Verhaltensökonomen der JGU weisen nach, dass Reform des Wohnungsvermittlungsgesetzes Mieten nicht steigen lässt / Weniger Makler beauftragt
08.10.2018
Die Einführung des so genannten "Bestellerprinzips" zum 1. Juni 2015, nach dem bei der Vermietung von Wohnungen derjenige den Makler bezahlt, der ihn beauftragt, hat zu einer Entlastung der Mieter geführt. Befürchtungen, dass die bis dahin üblicherweise vom Mieter übernommenen Kosten für den meistens vom Vermieter beauftragten Makler sich in höheren Mieten niederschlagen würden, haben sich nicht erfüllt. Zu diesem Ergebnis sind die Verhaltensökonomen Dr. Eva M. Berger und Felix Schmidt der Johannes Gutenberg-Universität Mainz (JGU) in einer vor kurzem veröffentlichten Studie gekommen. Wie sie in einer Schriftenreihe der Gutenberg School of Management and Economics sowie des Forschungsschwerpunkts Interdisciplinary Public Policy berichten, hatten sie rund 220.000 Wohnungsangebote des Online-Portals ImmobilienScout24 für Frankfurt am Main und Stuttgart ausgewertet. Durch den Vergleich von Angeboten, die sowohl vor dem 1. Juni 2015 als auch danach für dieselben Wohnungen gemacht worden waren, stellten sie fest, dass die Reform des Wohnungsvermittlungsgesetzes nicht zu einem zusätzlichen Anstieg der Mieten geführt hatte. Allgemein stiegen die Mieten zwar im betrachteten Zeitraum. Die Mieten der von der Reform betroffenen Wohnungen – also der Wohnungen, für welche die Mieter vorher eine Maklerprovision zu zahlen hatten – stiegen aber nicht stärker als die Mieten der anderen Wohnungen. Außerdem fanden Berger und Schmidt heraus, dass die Quote der über einen Makler vermittelten Wohnungen stark gesunken ist – von rund 60 Prozent vor der Reform auf rund 40 Prozent danach.

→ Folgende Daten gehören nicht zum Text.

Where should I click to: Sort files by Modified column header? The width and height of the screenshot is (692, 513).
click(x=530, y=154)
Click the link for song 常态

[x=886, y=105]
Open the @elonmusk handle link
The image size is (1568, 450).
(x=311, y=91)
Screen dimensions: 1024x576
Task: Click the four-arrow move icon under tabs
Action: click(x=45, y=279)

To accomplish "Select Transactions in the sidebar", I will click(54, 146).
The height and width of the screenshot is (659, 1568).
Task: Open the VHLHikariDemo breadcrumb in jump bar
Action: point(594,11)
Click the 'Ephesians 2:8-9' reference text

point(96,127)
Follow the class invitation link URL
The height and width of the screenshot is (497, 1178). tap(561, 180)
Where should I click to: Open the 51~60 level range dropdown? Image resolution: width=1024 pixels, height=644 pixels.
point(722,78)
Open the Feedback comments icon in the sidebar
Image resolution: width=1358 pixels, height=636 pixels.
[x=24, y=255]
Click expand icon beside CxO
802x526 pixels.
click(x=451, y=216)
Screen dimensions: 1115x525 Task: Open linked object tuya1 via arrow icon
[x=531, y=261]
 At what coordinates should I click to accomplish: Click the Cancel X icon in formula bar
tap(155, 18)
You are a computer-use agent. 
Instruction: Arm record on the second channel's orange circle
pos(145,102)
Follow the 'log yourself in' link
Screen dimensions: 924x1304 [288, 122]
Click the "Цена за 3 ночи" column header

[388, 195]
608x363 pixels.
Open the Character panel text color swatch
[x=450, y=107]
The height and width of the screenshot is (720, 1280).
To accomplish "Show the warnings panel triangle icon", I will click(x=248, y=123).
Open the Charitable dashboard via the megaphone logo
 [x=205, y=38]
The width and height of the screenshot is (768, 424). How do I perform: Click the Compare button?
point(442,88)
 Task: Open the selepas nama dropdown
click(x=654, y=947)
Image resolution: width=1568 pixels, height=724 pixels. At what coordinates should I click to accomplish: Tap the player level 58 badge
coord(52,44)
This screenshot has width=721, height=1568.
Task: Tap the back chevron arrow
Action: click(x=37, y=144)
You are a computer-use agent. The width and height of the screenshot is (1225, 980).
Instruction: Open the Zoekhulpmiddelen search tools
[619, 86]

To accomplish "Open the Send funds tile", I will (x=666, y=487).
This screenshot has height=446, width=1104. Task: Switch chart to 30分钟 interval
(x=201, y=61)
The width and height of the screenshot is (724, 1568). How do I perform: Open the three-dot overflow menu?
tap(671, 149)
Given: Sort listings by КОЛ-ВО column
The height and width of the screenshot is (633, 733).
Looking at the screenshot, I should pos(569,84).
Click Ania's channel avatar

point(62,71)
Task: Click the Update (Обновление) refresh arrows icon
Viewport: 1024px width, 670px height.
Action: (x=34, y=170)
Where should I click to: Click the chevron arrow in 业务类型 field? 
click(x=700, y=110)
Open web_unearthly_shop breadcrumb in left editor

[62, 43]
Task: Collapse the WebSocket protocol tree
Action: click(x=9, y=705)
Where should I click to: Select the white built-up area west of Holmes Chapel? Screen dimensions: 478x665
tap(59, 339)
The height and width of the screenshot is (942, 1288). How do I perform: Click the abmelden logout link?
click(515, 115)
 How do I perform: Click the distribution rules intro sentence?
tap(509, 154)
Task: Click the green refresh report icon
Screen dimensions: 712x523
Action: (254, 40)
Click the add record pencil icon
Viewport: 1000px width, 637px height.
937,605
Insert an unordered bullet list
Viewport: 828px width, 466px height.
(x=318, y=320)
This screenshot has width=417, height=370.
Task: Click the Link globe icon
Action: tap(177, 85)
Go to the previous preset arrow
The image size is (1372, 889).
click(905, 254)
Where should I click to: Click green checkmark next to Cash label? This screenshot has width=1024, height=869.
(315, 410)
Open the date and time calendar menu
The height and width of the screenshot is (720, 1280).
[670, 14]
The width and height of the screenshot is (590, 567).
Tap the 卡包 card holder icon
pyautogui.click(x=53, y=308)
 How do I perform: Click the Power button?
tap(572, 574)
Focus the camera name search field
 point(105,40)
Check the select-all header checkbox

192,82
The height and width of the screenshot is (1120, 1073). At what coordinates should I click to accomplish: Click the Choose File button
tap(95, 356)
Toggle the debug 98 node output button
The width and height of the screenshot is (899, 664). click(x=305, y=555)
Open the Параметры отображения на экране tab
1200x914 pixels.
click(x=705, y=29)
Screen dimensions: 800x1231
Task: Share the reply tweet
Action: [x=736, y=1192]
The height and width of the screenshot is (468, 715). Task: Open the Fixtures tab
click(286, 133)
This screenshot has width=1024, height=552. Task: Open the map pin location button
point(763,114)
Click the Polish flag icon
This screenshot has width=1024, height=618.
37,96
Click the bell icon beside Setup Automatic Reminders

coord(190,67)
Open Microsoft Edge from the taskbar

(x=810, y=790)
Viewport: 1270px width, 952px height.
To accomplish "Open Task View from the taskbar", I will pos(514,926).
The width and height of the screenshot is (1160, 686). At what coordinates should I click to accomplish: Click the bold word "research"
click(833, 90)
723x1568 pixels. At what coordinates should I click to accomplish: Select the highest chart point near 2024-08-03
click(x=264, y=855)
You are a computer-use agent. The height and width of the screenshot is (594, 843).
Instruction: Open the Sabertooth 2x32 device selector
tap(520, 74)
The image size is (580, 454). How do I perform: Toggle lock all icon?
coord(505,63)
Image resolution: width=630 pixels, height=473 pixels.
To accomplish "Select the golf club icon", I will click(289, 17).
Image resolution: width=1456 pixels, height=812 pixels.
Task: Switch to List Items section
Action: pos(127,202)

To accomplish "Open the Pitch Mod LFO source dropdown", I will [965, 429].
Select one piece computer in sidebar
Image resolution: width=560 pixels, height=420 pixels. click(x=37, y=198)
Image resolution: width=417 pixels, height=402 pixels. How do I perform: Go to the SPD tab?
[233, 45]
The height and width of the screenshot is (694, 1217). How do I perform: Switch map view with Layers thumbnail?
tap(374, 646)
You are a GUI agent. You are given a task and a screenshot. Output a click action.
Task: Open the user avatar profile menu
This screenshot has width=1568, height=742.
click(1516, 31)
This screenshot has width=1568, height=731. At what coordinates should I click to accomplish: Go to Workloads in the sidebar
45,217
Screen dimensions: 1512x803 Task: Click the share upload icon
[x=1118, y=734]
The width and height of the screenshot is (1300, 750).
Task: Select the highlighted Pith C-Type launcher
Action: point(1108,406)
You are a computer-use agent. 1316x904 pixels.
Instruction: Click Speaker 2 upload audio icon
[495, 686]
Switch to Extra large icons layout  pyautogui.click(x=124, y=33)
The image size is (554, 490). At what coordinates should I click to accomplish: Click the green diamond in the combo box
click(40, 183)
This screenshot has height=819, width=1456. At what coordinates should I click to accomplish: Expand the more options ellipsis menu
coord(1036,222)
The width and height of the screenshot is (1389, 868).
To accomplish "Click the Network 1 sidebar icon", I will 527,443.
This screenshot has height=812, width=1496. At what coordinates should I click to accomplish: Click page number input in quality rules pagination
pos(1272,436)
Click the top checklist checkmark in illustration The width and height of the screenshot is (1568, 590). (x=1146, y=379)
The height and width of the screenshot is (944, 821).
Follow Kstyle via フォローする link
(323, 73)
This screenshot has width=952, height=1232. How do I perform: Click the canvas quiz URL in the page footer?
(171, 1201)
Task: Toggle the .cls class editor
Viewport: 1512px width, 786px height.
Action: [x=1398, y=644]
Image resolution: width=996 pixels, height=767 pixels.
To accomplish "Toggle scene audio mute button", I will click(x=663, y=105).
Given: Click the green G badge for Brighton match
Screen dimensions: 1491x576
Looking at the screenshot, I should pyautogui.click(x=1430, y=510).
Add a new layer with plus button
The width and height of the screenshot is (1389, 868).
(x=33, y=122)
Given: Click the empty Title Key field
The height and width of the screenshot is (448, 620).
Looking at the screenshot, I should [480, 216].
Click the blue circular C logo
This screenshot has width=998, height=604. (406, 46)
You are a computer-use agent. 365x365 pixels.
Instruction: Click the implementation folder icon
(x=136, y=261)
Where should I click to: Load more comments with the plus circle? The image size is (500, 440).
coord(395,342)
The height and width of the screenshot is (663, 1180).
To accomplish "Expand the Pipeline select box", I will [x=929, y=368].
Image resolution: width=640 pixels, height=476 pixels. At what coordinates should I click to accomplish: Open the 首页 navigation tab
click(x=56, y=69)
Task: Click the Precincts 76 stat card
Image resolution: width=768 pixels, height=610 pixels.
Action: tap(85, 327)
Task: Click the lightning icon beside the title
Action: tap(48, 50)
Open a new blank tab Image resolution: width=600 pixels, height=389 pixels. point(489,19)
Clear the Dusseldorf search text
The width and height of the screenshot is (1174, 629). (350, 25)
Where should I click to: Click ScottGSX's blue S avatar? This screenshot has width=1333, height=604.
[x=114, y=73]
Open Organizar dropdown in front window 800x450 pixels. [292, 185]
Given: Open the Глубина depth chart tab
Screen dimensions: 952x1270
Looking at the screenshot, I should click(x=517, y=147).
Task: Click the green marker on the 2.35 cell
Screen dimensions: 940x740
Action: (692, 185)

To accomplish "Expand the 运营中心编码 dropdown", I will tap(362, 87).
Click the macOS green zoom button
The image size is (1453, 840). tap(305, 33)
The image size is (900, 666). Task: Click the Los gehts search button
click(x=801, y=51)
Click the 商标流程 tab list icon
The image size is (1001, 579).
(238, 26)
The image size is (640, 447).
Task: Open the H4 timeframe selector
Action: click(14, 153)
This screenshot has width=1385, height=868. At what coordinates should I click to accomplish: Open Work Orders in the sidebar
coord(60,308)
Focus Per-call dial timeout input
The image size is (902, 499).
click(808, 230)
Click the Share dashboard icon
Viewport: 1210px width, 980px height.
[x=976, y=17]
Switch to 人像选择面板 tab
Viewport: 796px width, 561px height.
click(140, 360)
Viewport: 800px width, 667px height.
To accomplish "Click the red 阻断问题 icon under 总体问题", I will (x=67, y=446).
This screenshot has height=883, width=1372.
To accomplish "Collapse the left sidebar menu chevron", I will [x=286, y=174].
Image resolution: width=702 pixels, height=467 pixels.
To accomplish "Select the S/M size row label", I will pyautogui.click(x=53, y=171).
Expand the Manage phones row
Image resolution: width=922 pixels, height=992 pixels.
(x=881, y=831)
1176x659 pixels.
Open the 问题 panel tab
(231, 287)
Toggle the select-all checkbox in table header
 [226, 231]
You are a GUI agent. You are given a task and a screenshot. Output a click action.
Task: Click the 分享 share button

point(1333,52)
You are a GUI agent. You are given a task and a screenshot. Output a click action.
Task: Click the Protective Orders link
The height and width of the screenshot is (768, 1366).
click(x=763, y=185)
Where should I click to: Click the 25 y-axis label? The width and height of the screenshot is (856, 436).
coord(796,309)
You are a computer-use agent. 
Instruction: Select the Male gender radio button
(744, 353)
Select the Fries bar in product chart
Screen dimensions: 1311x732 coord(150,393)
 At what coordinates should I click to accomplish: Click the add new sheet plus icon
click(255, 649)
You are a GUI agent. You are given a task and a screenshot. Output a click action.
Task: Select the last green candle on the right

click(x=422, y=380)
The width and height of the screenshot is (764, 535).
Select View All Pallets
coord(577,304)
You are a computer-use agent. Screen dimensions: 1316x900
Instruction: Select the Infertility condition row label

"Die Mieter sind durch die Reform tatsächlich entlastet worden", sagt Dr. Eva M. Berger. "Außerdem ist die ökonomisch ineffizient hohe Nachfrage nach Maklern gesenkt worden. Die Vermieter machen sich nun mehr Gedanken darüber, ob der finanzielle Aufwand für die Beauftragung eines Maklers gerechtfertigt ist." Vor der Reform hätten Vermieter häufig Makler beauftragt, obwohl ihre Wertschätzung für die Dienstleistung niedriger gewesen sei als der Preis, den die Mieter dann dafür hätten bezahlen müssen. Wie Berger und Schmidt ausführen, hätte die Reform nach klassischen ökonomischen Theorien eigentlich nicht zu einer Entlastung der Mieter führen dürfen. Diese Theorien besagten nämlich, dass die Vermieter ihre höheren Kosten als höhere Mieten weitergeben würden. Dass es dazu nicht gekommen ist, begründen Berger und Schmidt mit der schon in anderen Bereichen beobachteten Irrationalität von Marktakteuren. "Menschen reagieren eben nicht perfekt rational", sagt Berger. Faktoren wie fehlende Aufmerksamkeit für Nebenkosten oder Umrechnungsschwierigkeiten zwischen Einmalzahlungen und periodischen Zahlungen spielten auch eine Rolle. Berger und Schmidt fordern, solche verhaltensökonomischen Erkenntnisse in die Planung und Bewertung von politischen Maßnahmen einzubeziehen, weil es sonst zu falschen Prognosen und Schlussfolgerungen komme.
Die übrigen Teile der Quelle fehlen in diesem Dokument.